It was unacceptable for my brother to be shifted around the country, but we do that all the time. A bloke recently got in touch with me and asked whether I would give my backing as a Birmingham MP with an expertise in providing supported accommodation to what was basically a Tinder-style app, so that vulnerable people from around the country could be matched up with a local authority of their choosing. I expressed to him that that would be trafficking and that I would rather die than help him do that.
The reality is that I know what it is to provide supported accommodation, because I have done it, and I know that the Minister knows it, too. I have worked in refuges that were entirely funded by advanced housing benefit, and I am not just talking about commissioned services. Obviously, I worked for a provider that had lots of commissioned services. I saw the level of detail that a provider has to go through to get a commissioned service. If it wants to be the locally commissioned domestic abuse service or the locally commissioned substance misuse service, it will probably have to go through an eight-month process. I literally had to get down to the minutiae of the detail of exactly which sort of thumb-turn screw I would have to use to make sure that it was completely acceptable. I had to have safety planning put in place with the police in case people’s perpetrators turned up. I had to sit on the children’s safeguarding board. I had to take part in lots of statutory requirements, such as domestic homicide reviews. We had to sit on the multi-agency risk assessment conference for both children and adults. That is the level of detail that is gone into to become a commissioned service, but guess what: you can call yourself a refuge and just apply for advanced housing benefit and you will get exactly the same funding as really decent providers.

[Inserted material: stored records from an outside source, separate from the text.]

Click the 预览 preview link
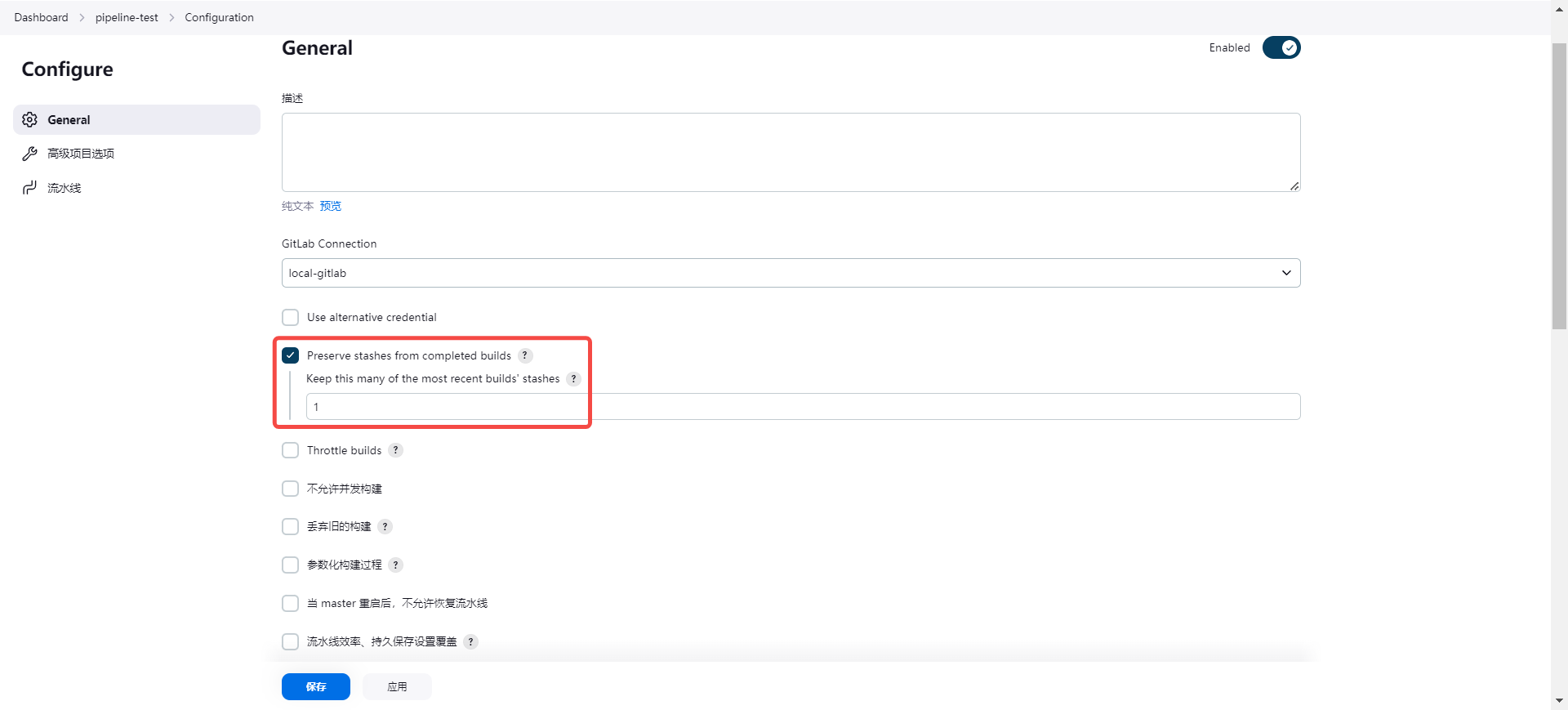The image size is (1568, 710). pos(330,206)
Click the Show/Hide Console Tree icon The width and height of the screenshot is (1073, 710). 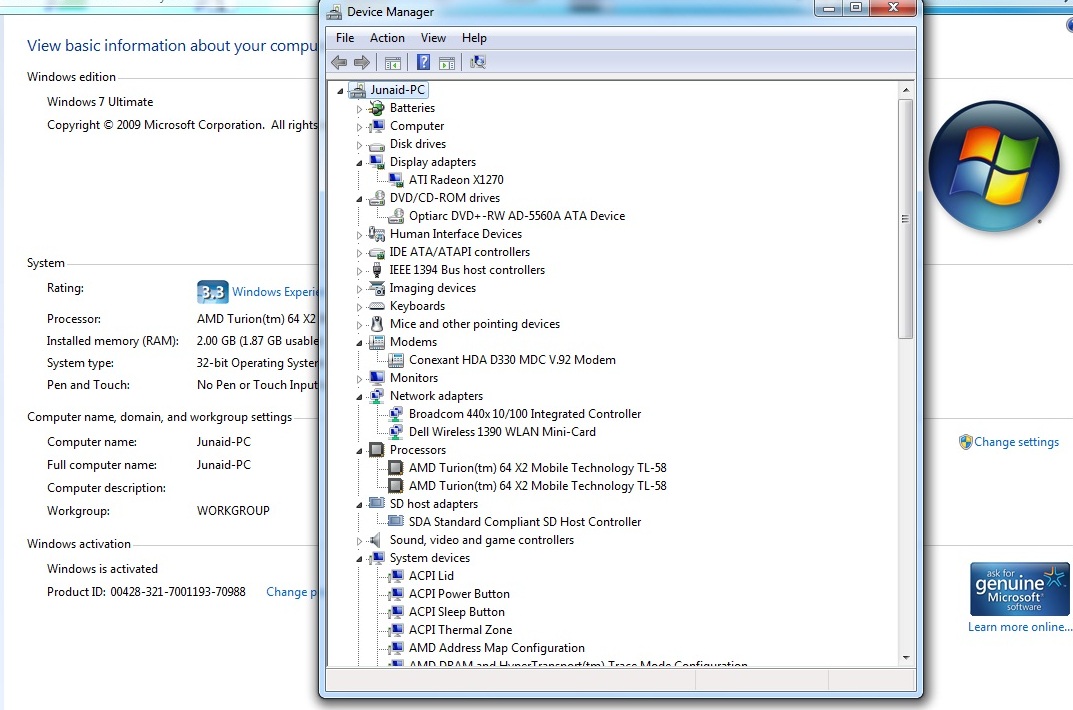393,62
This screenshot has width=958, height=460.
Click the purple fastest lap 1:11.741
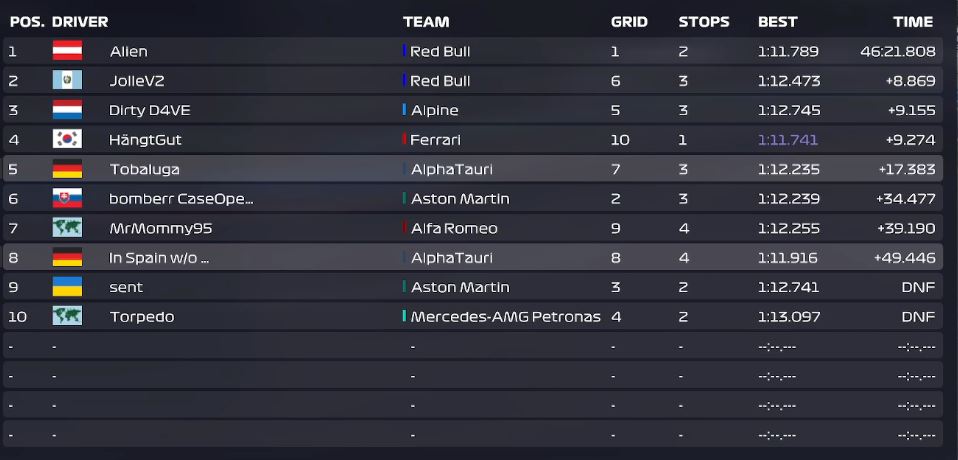coord(788,140)
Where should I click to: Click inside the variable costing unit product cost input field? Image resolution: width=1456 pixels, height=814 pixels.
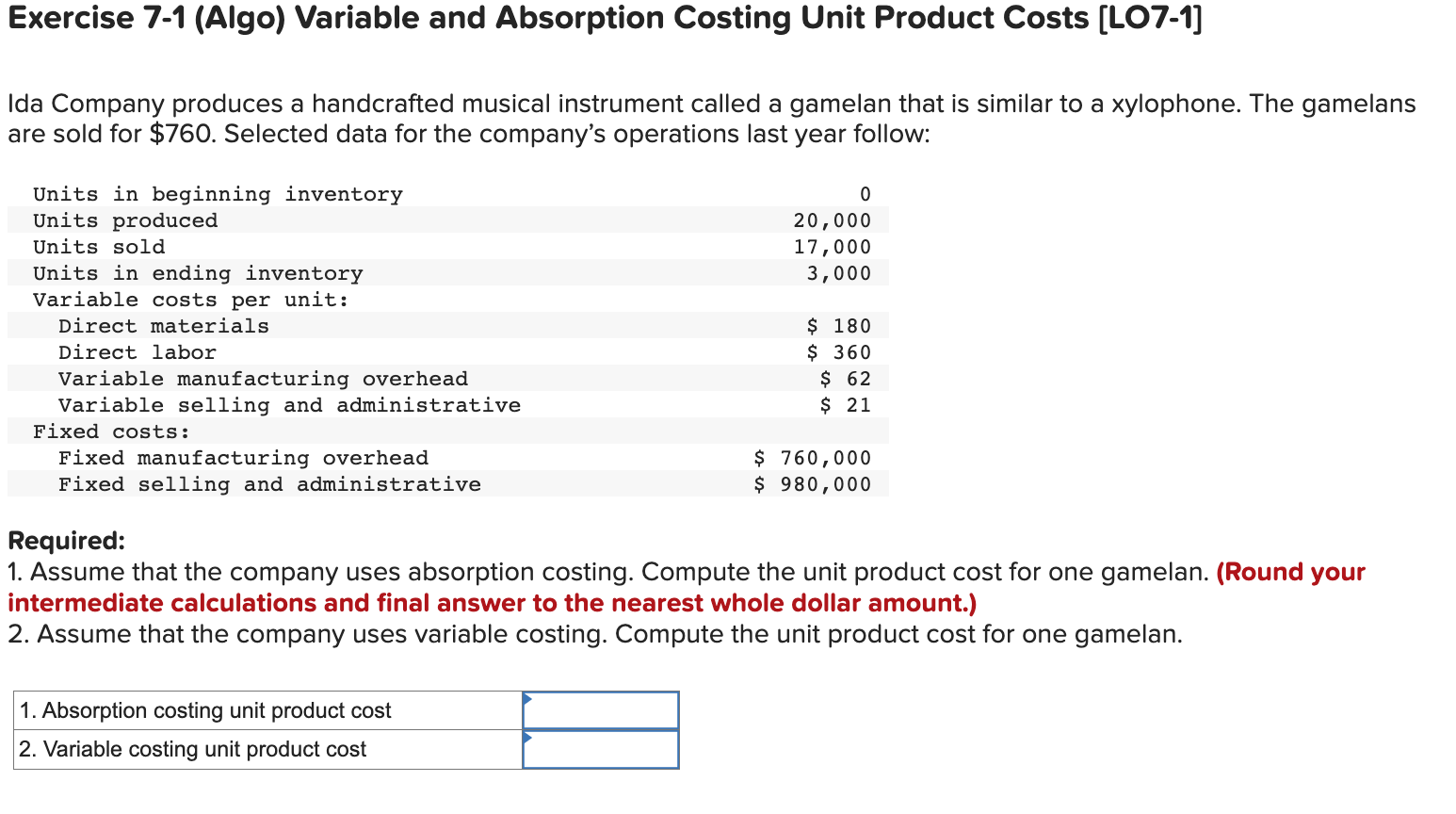(603, 749)
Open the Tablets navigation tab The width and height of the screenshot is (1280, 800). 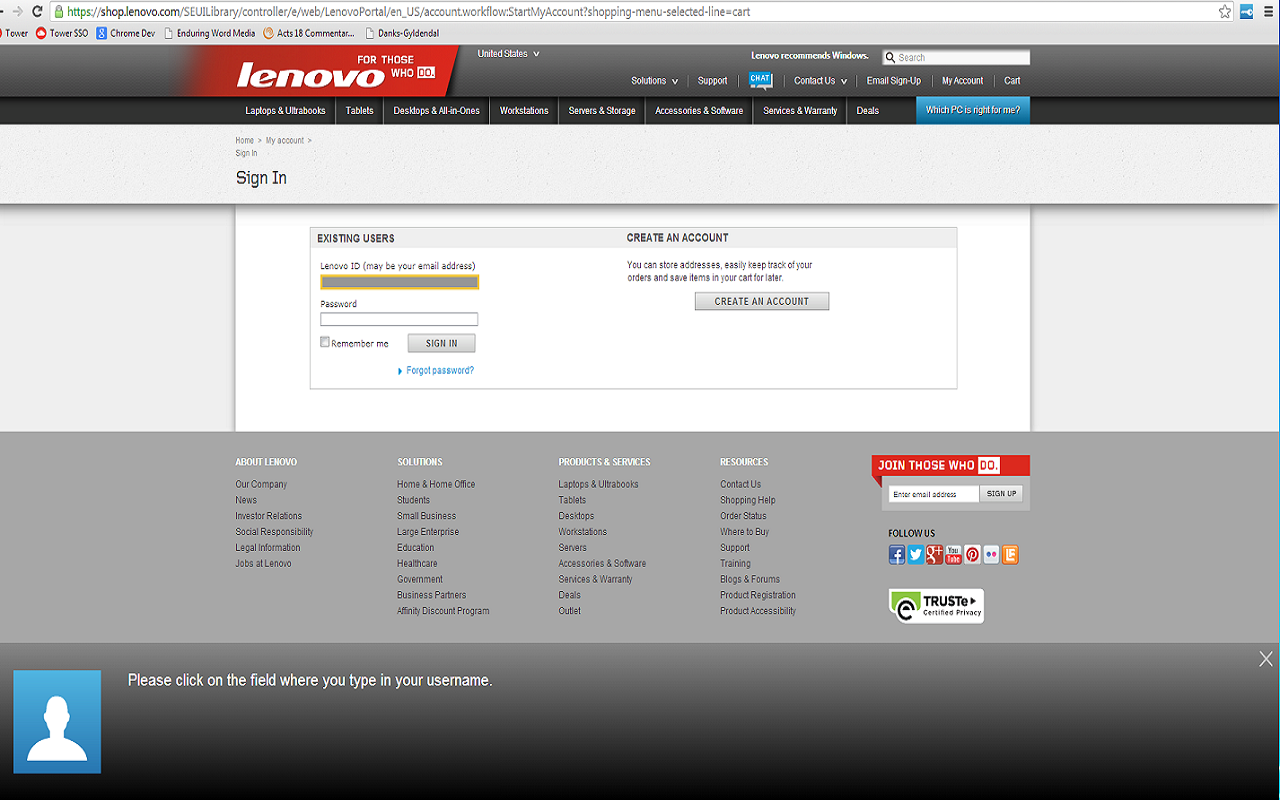click(359, 111)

I stand here as a representative of decent providers and with the backing of Women’s Aid, which has sent briefings around to all of us today, to say: “Do not think for one second that regulating this is going to push decent providers out.” I would gladly have taken a fit and proper person test. I would gladly have been investigated every single year and had somebody come and look round one of my refuges—without question.
As well as having run commissioned services, I was also a commissioner on Birmingham City Council for a spell. I think our budget for commissioning domestic abuse accommodation services was about £4 million. The amount currently being spent in Birmingham on exempt accommodation is £100 million! That would be manna from heaven to decent organisations. I tell you what: the Government just need to give me half that—not even half; a quarter—and I will commission brilliant providers who will not bed-block people because they are a nice little earner, and who will not be washing their dirty money and failing to look after people in their accommodation.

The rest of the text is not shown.